Comme presque tous les vendredis, depuis six ans, Ramona est arrivée ivre en distribuant des câlins et des baisers à ses amis/es (avec son haleine de rhum ou de drogues bon marché et son petit corps mince). Il y a toujours une volontaire qui l’attend dans la cour de l’école paroissiale San Pedro Apóstol, pour l’écouter patiemment et l’accompagner avec amour. C’est toute une lutte pour lui faire avaler quelque chose ou pour qu’elle prenne des vêtements pour elle, parce qu’elle emporte toujours la nourriture ou les vêtements pour ses enfants adultes ou son ex-mari qui la maltraitent. Quand on demande à Ramona pourquoi elle n’arrête pas de penser à eux, elle se dérobe toujours avec une histoire de sa vie passée quand elle était une prostituée célèbre dans le quartier ou des VIP qu’elle a rencontrés à cette époque ou de ses goûts gastronomiques méticuleux ou la réponse significative « ce sont mes enfants ». Elle n’aime pas parler en profondeur de ses motivations, alors nous changeons de sujet et nous nous concentrons sur les câlins et les baisers, qui lui conviennent mieux.
Il y a plus de huit ans, un groupe de jeunes adultes venus de différents ministères de jeunesse de l’Archidiocèse de Santo Domingo, désireux de continuer à approfondir leur être et leur travail en tant que chrétiens, ont découvert avec curiosité l’expérience de la Communauté Sant’ Egidio*. Nous avons commencé par une rencontre hebdomadaire de prière et de partage de la Parole.

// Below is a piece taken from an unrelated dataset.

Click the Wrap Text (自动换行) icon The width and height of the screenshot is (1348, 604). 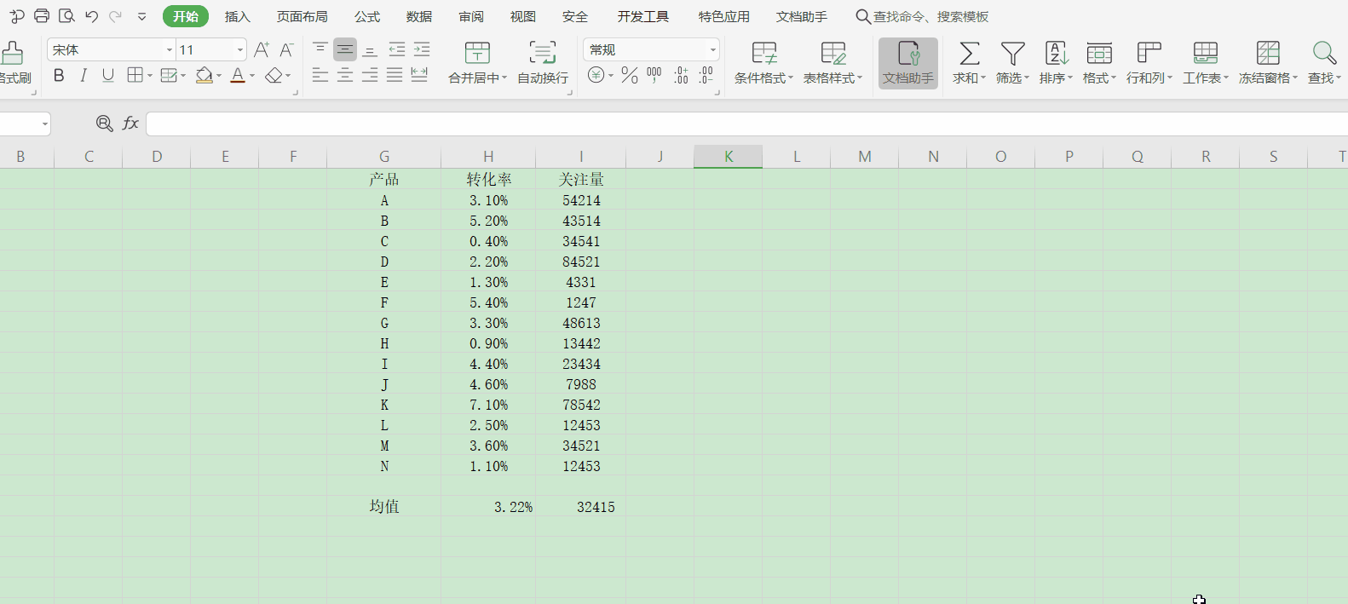542,53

Mais, des années plus tard, après avoir été témoins de l’expérience communautaire de Sant’ Egidio à Cuba et de la pastorale de rue au Brésil, nous avons compris que notre réponse de foi tournait autour de l’amitié avec les personnes vivant dans la rue.

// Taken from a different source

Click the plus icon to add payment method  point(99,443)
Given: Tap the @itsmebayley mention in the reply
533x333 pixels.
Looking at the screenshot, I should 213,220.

Sachant que, dans notre pays, la République Dominicaine, l’indigence est normalisée et que les personnes qui vivent dans cette situation sont marginalisées et invisibles, nous avons commencé une action communautaire pour donner une réponse évangélique à cette situation.
Aller vers les périphéries
Vif et chanteur, Luisito est arrivé, encourageant malgré son ivresse le groupe qui se réunissait dans la cour pour partager la Parole et le repas. Comme toujours, ses chansons « mondaines » ont provoqué les applaudissements de beaucoup et les plaintes des autres. Mais ainsi est Luisito quand il arrive ivre, diamétralement opposé au Luisito sérieux qui arrive quand il est sobre. Luisito est aimé tel qu’il est. Il nous a avoué à l’occasion que, même s’il n’a pas besoin de dîner, il aime se joindre à nous parce qu’il se sent aimé. Il le dit calmement. Et, comme lui, beaucoup d’autres l’ont admis.
Un simple geste de quatre jeunes pour partager un repas chaud tous les vendredis avec des personnes démunies de la paroisse San Pedro Apostol est devenu une vague qui a attiré d’autres jeunes adultes désireux de partager leur vie dans un service significatif. Avec cette acceptation du projet de pastorale de la rue, le service a pu être étendu et ce n’était plus seulement dans ce parc de Villa Consuelo ou aux personnes âgées qui vivaient dans la solitude dans la zone paroissiale, mais nous sommes sortis pour « aller vers les périphéries », tard le soir, à travers le centre historique de la ville coloniale et ses environs, cherchant à partager avec ceux qui vivaient dans les rues de ces quartiers. Le service du repas et de la Parole partagée de tous les vendredis de l’année (presque en permanence), est passé de l’accueil de 40 personnes de Villa Consuelo et Zona Colonial, à l’assistance, aujourd’hui, à environ 140 âmes (y compris d’autres bidonvilles) qui, plus que la nourriture du corps, sont en quête d’un bon traitement, d’attention, d’écoute, d’affection, de compréhension, de l’AMITIE des bénévoles qui participent à cet espace de service.
La pastorale de la rue ne reçoit aucune subvention. Elle est soutenue par des cœurs généreux (y compris celui des bénévoles) qui donnent le matériel (nourriture ou vêtements). Il y a eu des vendredis d’incertitude où nous ne savions pas d’où viendrait la nourriture, mais la providence divine ne nous abandonne jamais et, comme pour les pains et les poissons multipliés, le repas suffit pour tous.
Plus qu’un repas et la Parole
Juan était un vieil homme malade qui vivait dans les rues de la ville, faisant tout ce qu’il fallait pour survivre. Un jour, Juan s’est laissé convaincre et a accepté d’aller vivre chez des religieuses qui ont ouvert leurs portes à sa cause. Là, il a reçu des soins médicaux, de la nourriture et de l’affection. Chaque fois que c’était possible, nous lui rendions visite, en particulier Griny, une volontaire qui devint son amie fidèle. C’était une amitié puissante qui a transformé non seulement la vie de Juan, mais aussi celle de Griny. Malheureusement, Juan n’a pas vécu longtemps dans ce « paradis », mais il n’est pas mort dans la rue face à l’indifférence de la société ; il est mort aimé par ses amis/es.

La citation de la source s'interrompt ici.